## TEXT EXCERPT
Wednesday 19 June 2019

CDBB – Round Table 8 event on ISO 19650 compliant BIM

On 17th June 2019 I was privileged to be invited to a round table event hosted by the Centre for Digital Built Britain (CDBB) to discuss how the new ISO 19650 standard was going to impact asset and facilities managers.  I was genuinely interested to see the parties from the Facilities Management (FM) sector who were looking at this and developing strategies to utilise the information and data provided by the Building Information Modelling (BIM) process to improve FM delivery and lifecycle management.  The question posed was relatively simple:

Delivery of ISO19650 compliant BIM, and in turn a digital built Britain, offers significant benefits to asset owners and operators, are you identifying and realising these benefits and what is still required to help you to make BIM ‘business as usual’?’

At this point, if you are not a ‘BIM bunny’ I should explain briefly that BS 1192 is a series of documents that were developed to help standardise and deliver BIM to the requirements of the British Government.  These documents have subsequently been superseded by the International standard ISO 19650.  This is a simplification but, essentially, there is much discussion about the changes between the two sets of documents.  In my opinion, the lack of FM engagement is the saving grace here as ISO 19650 is as new to FM as the BIM concept anyway (I am being cynical here, forgive me).

As this article is not about the standards themselves, I’ll move on and back to the event.

## ACTIVITY 1
In the round table post, which organization hosted the event on ISO 19650?

## SOURCE DATA
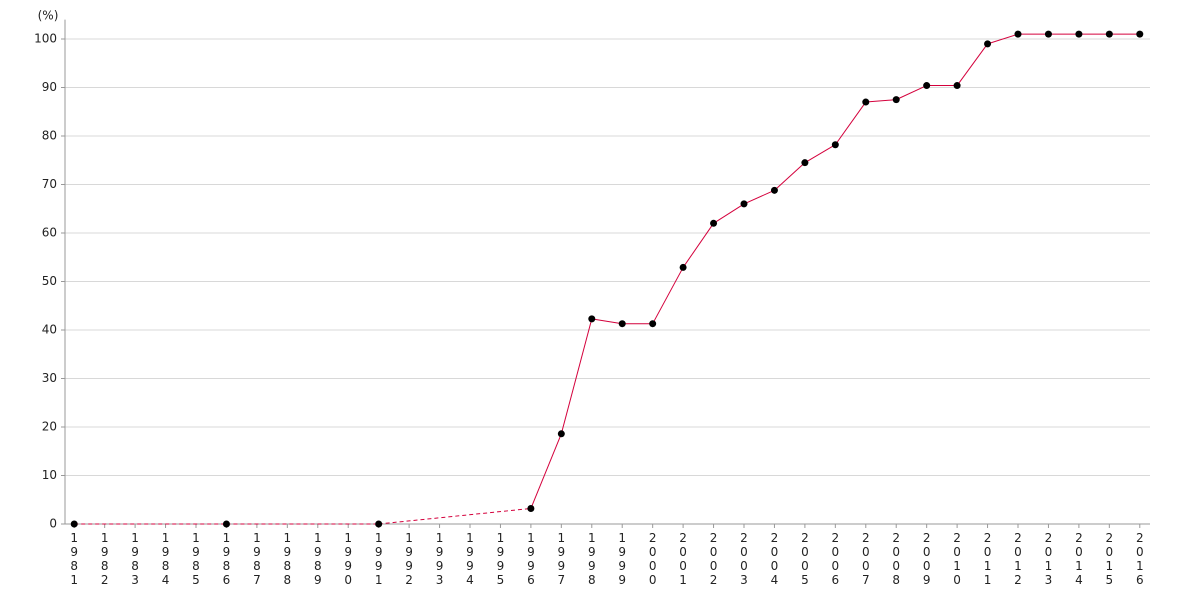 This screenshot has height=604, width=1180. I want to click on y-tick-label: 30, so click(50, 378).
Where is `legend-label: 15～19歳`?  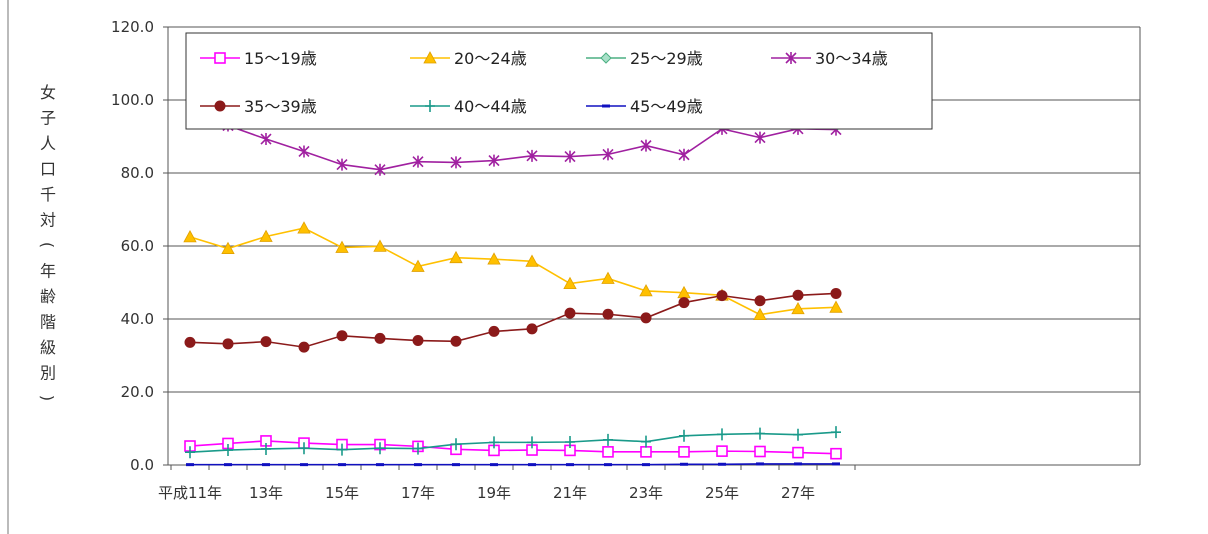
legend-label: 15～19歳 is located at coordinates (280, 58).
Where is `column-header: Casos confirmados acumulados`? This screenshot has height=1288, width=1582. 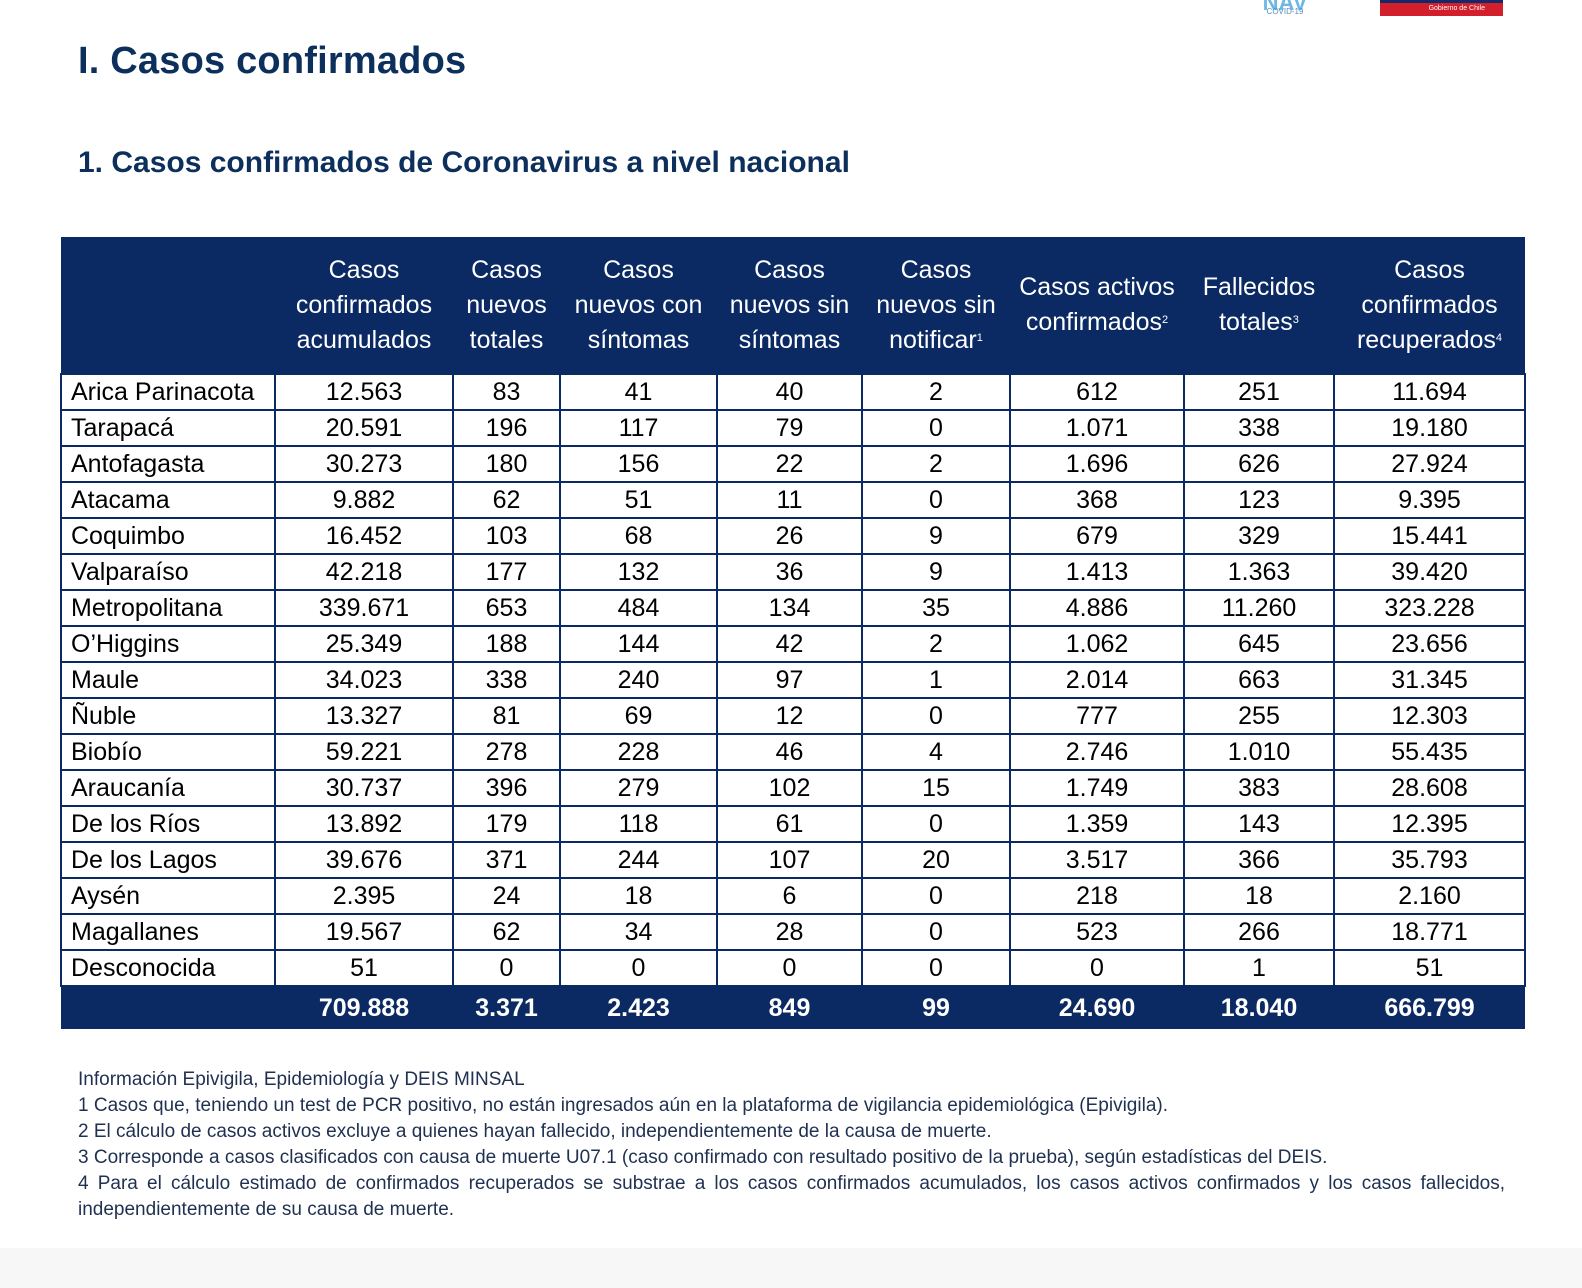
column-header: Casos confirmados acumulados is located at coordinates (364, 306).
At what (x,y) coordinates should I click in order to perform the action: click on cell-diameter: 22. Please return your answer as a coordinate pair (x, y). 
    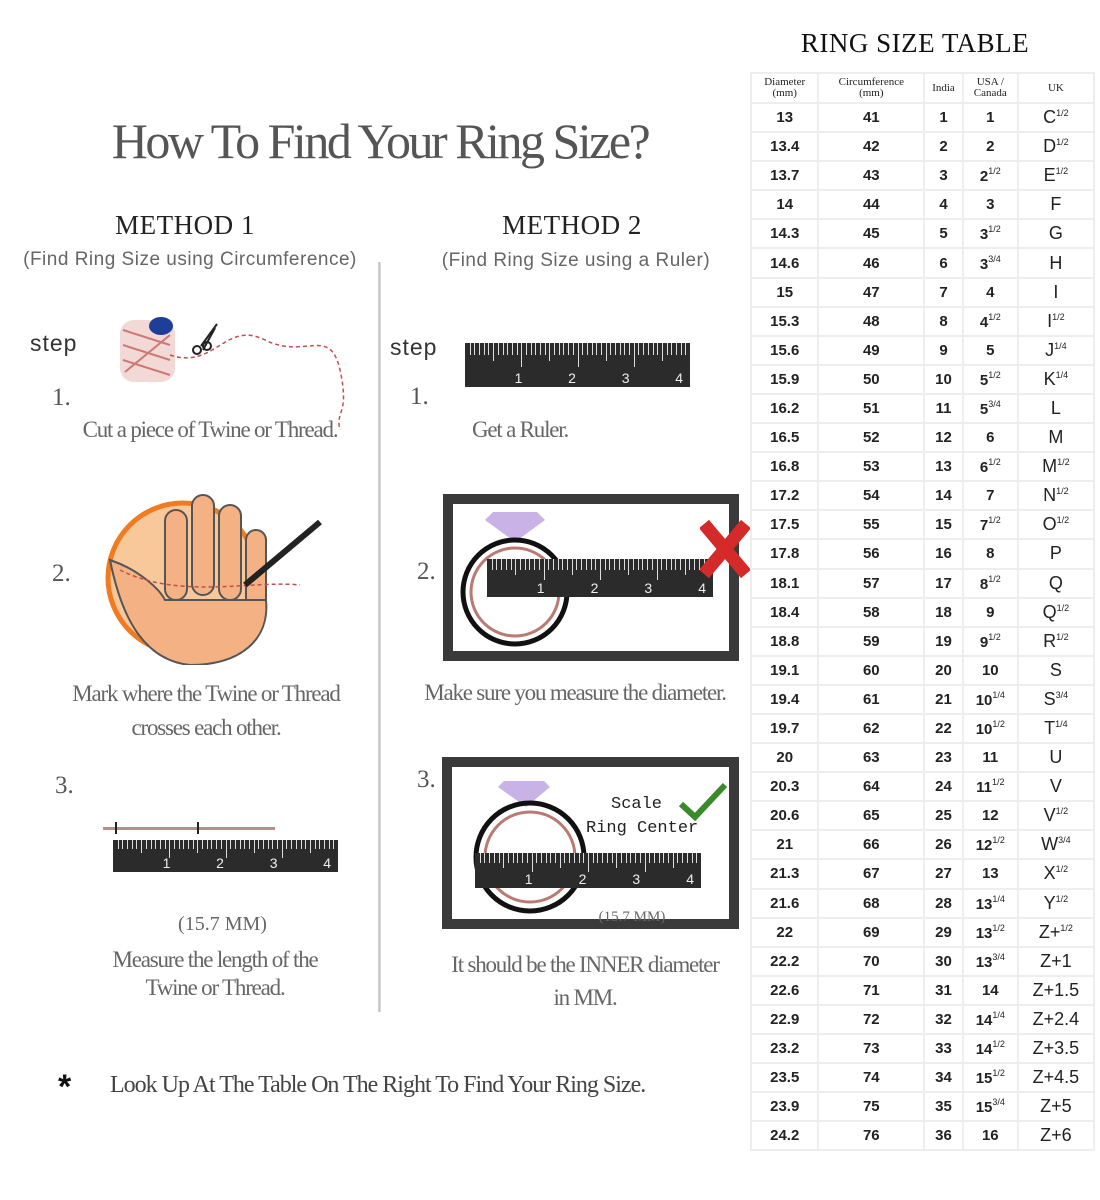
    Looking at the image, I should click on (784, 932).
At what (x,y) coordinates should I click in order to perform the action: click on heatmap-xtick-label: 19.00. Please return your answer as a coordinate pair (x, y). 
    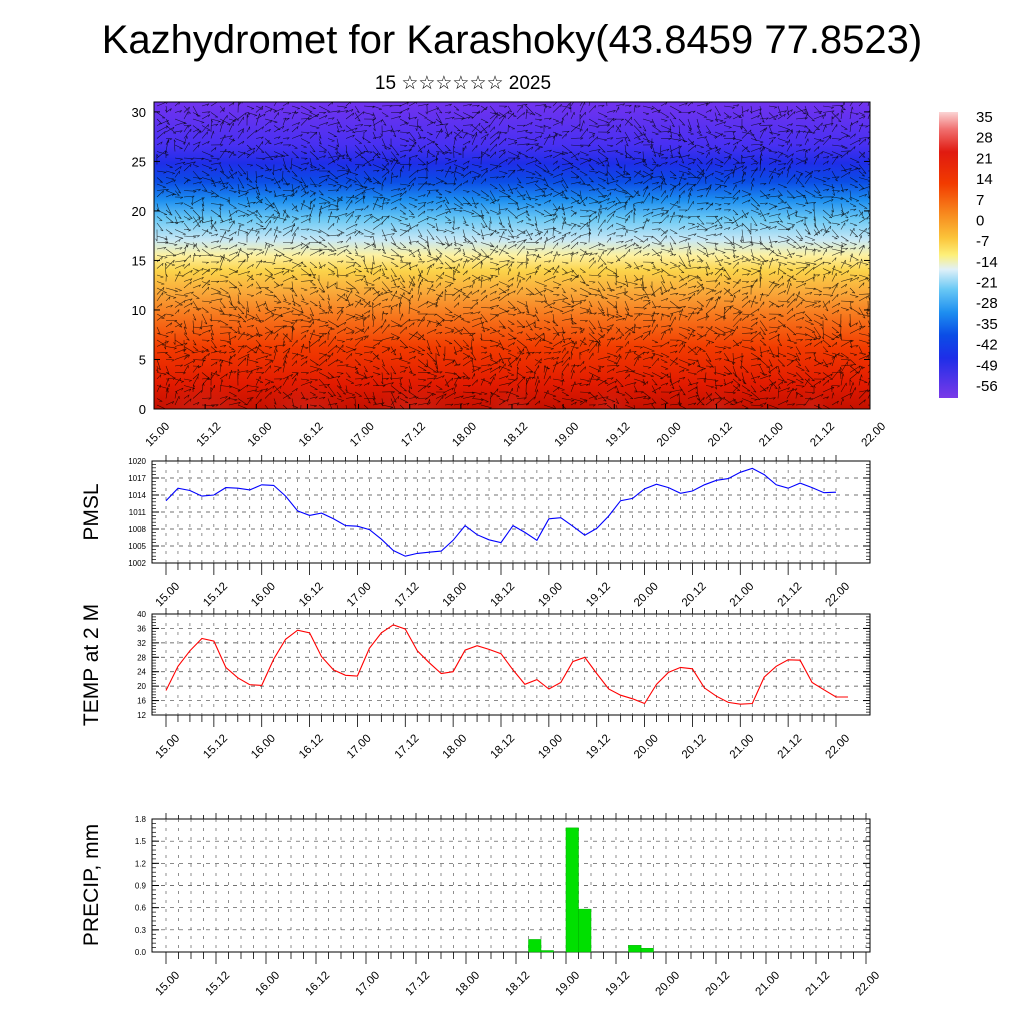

## ACTIVITY 2
Render the entries above as a JSON list of strings, one string per line, skipping blank lines and leaving out the pictures.

## RESULT 1
The Centre for Digital Built Britain (CDBB).

## RESULT 2
[
  " This screenshot has height=604, width=1180. I want to click on y-tick-label: 30, so click(50, 378).",
  "Where is `legend-label: 15～19歳`?  ",
  "legend-label: 15～19歳 is located at coordinates (280, 58).",
  "Where is `column-header: Casos confirmados acumulados`? This screenshot has height=1288, width=1582. ",
  "column-header: Casos confirmados acumulados is located at coordinates (364, 306).",
  "At what (x,y) coordinates should I click in order to perform the action: click on cell-diameter: 22. Please return your answer as a coordinate pair (x, y). ",
  "    Looking at the image, I should click on (784, 932).",
  "At what (x,y) coordinates should I click in order to perform the action: click on heatmap-xtick-label: 19.00. Please return your answer as a coordinate pair (x, y). "
]